- Directions for this task
Pictures excluded, retype the lines from the one containing "Task: Click the share arrow icon" through the last line of the data below, both included.

- Extracted entries
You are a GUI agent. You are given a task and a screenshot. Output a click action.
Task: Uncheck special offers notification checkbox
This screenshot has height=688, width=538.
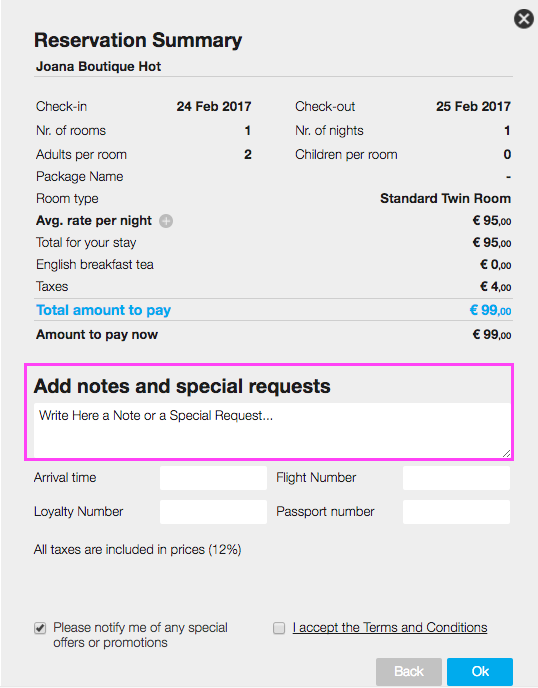click(x=40, y=628)
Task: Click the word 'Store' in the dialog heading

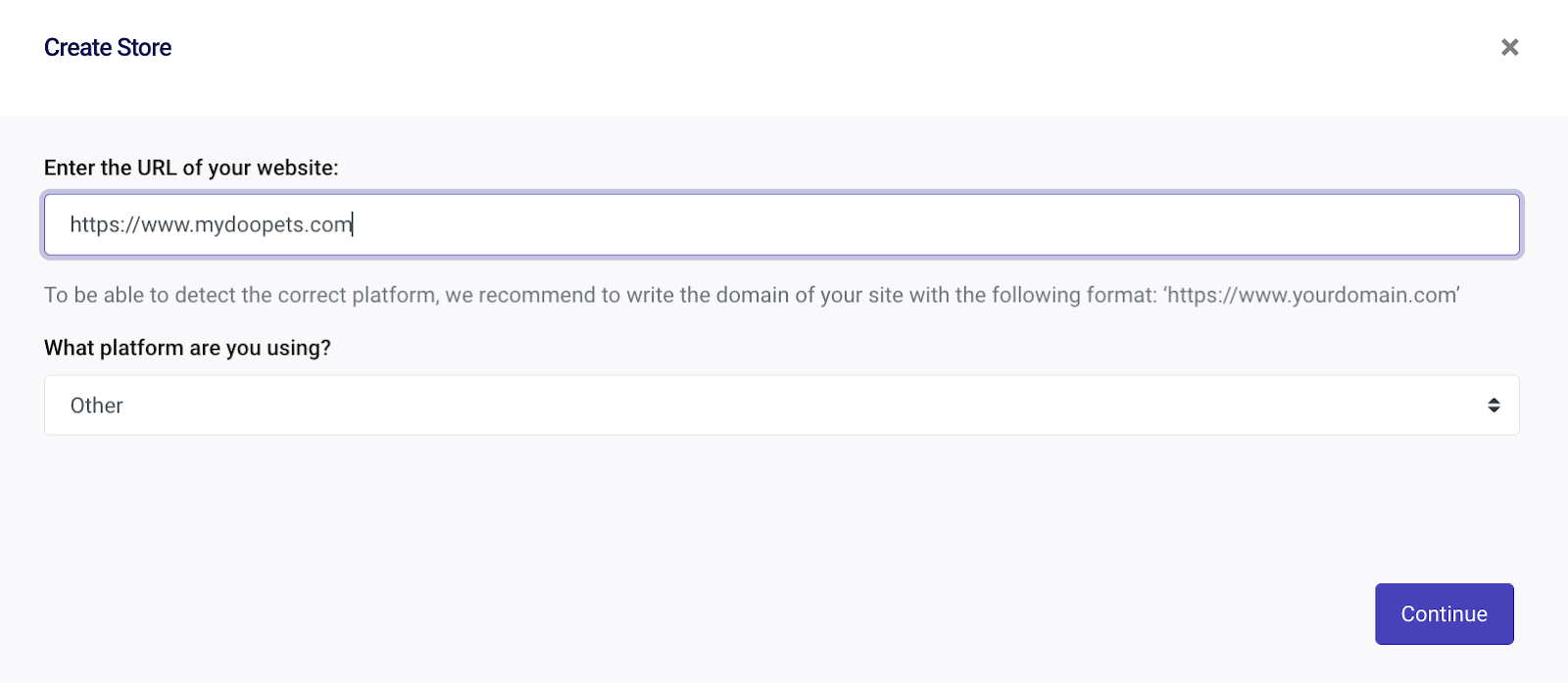Action: (x=144, y=47)
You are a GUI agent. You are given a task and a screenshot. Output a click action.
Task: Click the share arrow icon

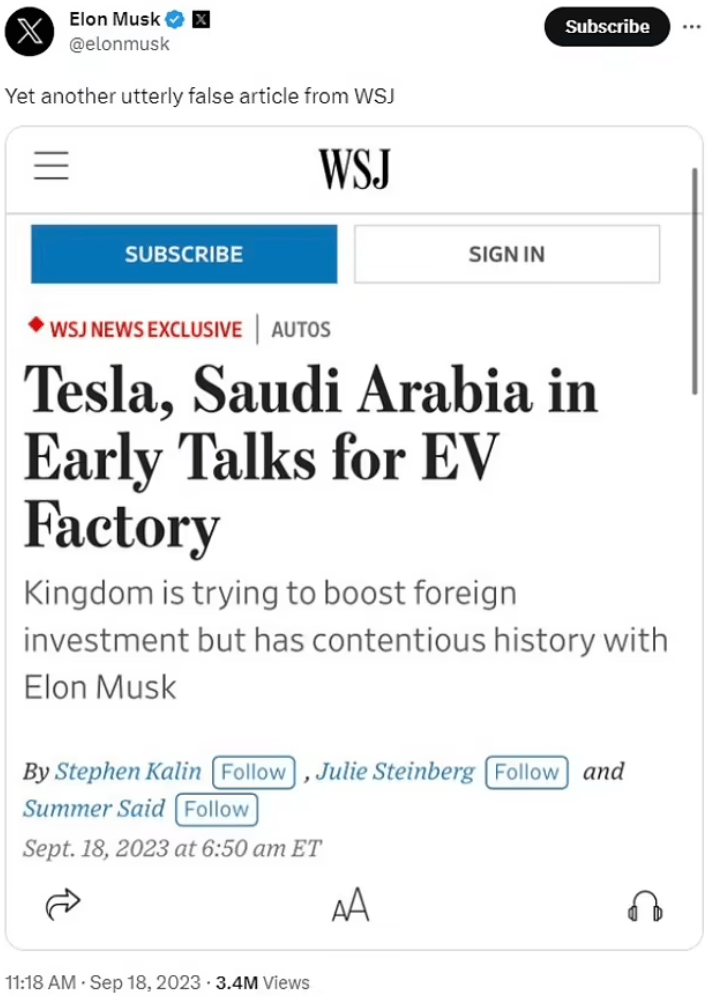(x=63, y=904)
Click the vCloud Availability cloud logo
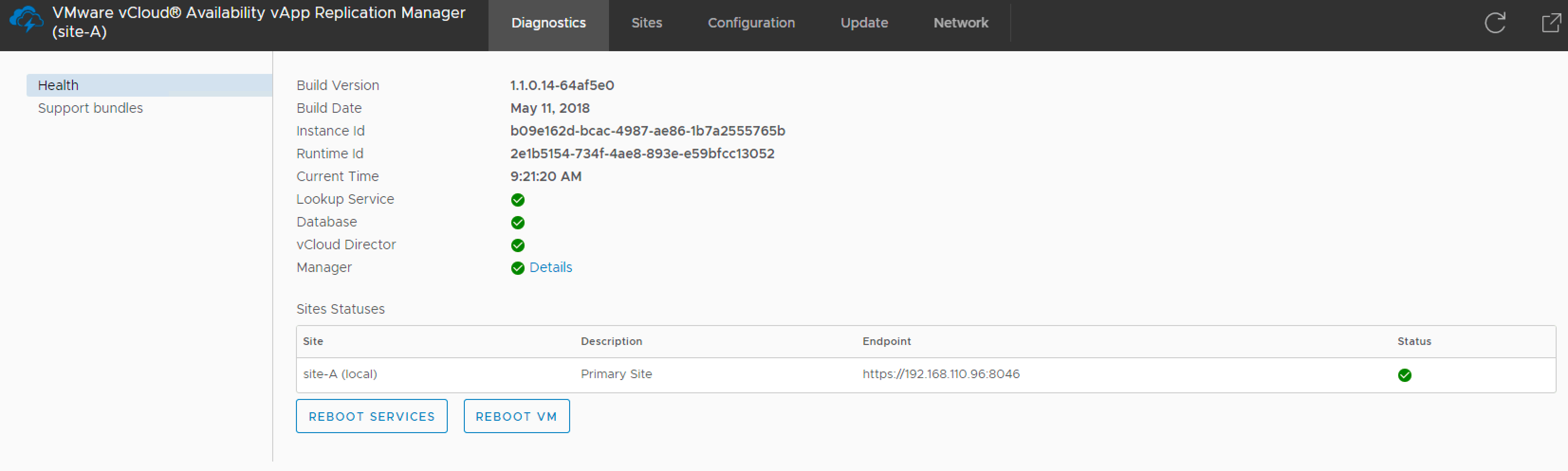Screen dimensions: 1568x471 click(x=26, y=19)
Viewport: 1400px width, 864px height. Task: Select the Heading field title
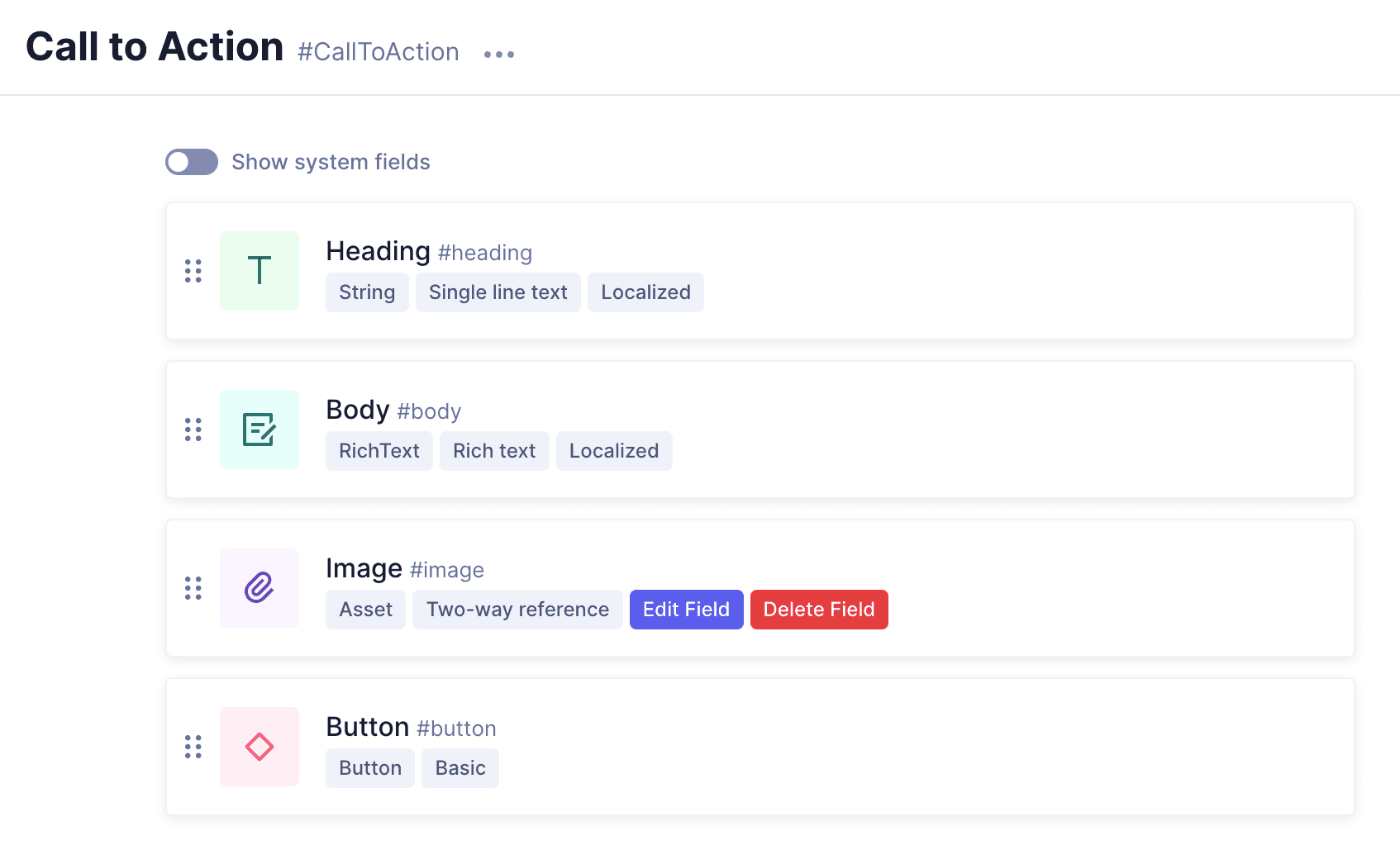378,251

- Result
Task: Click the share arrow icon

(x=63, y=904)
Click the vCloud Availability cloud logo
Screen dimensions: 1568x471 click(x=26, y=19)
Viewport: 1400px width, 864px height. Task: Select the Heading field title
378,251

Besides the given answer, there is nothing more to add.